Going by the results for the nine months ended December 2016 (and FY17 wherever available), the RBI could soon impose similar corrective action plans on other lenders such as IOB, Dena Bank, United Bank, UCO, Oriental Bank of Commerce and Bank of Maharashtra.

What changed? The PCA framework has three risk threshold levels; and breach of capital, asset quality and profitability levels would lead to banks being bucketed in one of the three threshold levels.

Depending on the levels, there will be restrictions on dividend distribution, branch expansion, and management compensation.

Breach of the third level of threshold of minimum core equity (CET) would identify a bank as a likely candidate for resolution through tools such as amalgamation, reconstruction, and winding up.

The recent revision in the PCA framework had set the bar higher, by increasing the requirement of total capital adequacy levels and additionally introducing the minimum core equity criteria.

Banks with total capital adequacy (CRAR) of less than 10.25 per cent but more than 7.75 per cent will fall under threshold 1. Those with CRAR of more than 6.25 per cent but less than 7.75 per cent will fall in the second threshold. In case a bank’s CET falls below 3.625 per cent it gets bucketed under the third threshold level.

Also, in a bid to ensure that banks maintain higher provision coverage, the revised guidelines have lowered the net NPA levels to be maintained to avoid PCA.

From 10 per cent earlier, banks need to have net NPA of lower than 6 per cent to avoid PCA. Banks that have a net NPA of 6 per cent or more but less than 9 per cent fall under threshold 1, and those over 9 per cent but less than 12 per cent fall under the second level. Banks with net NPA of 12 per cent or more fall under the third threshold level.

On the profitability front, banks with negative ROA for two, three and four consecutive years fall under threshold 1, threshold 2 and threshold 3, respectively.

Based on the data available until December 2016, two banks — Dhanlaxmi (9.24 per cent) and Central Bank of India (9.99 per cent) — fall under the threshold 1 level based on the minimum CRAR criteria.

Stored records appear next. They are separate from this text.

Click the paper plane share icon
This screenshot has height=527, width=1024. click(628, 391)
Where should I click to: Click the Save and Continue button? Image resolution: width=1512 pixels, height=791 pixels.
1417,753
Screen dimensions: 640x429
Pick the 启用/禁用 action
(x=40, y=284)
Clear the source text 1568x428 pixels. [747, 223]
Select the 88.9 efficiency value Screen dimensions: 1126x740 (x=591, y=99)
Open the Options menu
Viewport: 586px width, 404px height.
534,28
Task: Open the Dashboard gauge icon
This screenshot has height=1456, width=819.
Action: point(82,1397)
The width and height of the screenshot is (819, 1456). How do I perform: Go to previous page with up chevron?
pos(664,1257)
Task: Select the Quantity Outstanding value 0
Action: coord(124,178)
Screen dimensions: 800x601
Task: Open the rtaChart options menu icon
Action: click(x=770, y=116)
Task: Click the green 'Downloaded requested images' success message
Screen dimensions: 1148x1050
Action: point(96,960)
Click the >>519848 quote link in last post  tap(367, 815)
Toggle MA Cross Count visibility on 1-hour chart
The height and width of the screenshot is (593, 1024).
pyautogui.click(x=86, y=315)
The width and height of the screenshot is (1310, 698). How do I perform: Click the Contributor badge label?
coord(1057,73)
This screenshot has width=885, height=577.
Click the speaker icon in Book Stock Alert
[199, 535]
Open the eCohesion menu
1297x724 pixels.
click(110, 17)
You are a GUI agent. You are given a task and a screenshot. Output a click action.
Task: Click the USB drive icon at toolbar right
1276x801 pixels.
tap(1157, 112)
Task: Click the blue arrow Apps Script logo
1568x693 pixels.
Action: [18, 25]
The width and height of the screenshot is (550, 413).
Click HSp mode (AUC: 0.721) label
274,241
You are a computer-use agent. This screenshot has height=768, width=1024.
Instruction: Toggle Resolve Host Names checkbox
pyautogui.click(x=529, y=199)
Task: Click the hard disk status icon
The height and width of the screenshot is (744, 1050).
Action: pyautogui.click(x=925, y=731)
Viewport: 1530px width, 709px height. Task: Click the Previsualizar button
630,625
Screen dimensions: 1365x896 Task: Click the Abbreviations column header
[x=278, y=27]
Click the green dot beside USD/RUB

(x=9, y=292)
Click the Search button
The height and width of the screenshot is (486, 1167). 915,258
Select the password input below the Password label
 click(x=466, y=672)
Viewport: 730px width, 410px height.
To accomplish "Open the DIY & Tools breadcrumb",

Eight banks — Corporation Bank, Canara Bank, Allahabad Bank, Central Bank of India, Punjab & Sind Bank, Union Bank, Andhra Bank and Bank of India — fall under threshold 1 on account of high net NPA.

Seven others — Bank of Maharashtra, United Bank, Oriental Bank of Commerce, IDBI Bank, Dena Bank, PNB and UCO Bank — fall under threshold 2 as their net NPAs are 9 per cent or more. Only one bank, IOB, falls under threshold 3, with net NPA of more than 12 per cent as of December 2016.

On the profitability front again, if data for the nine months ended December 2016 is considered, then IOB falls under threshold 2 for reporting negative ROAs for three consecutive years.

IDBI Bank falls under threshold 1 for recording negative ROAs for two years in a row. UCO, Dena Bank, Bank of India, Central Bank and Allahabad Bank are others that fall in this bucket.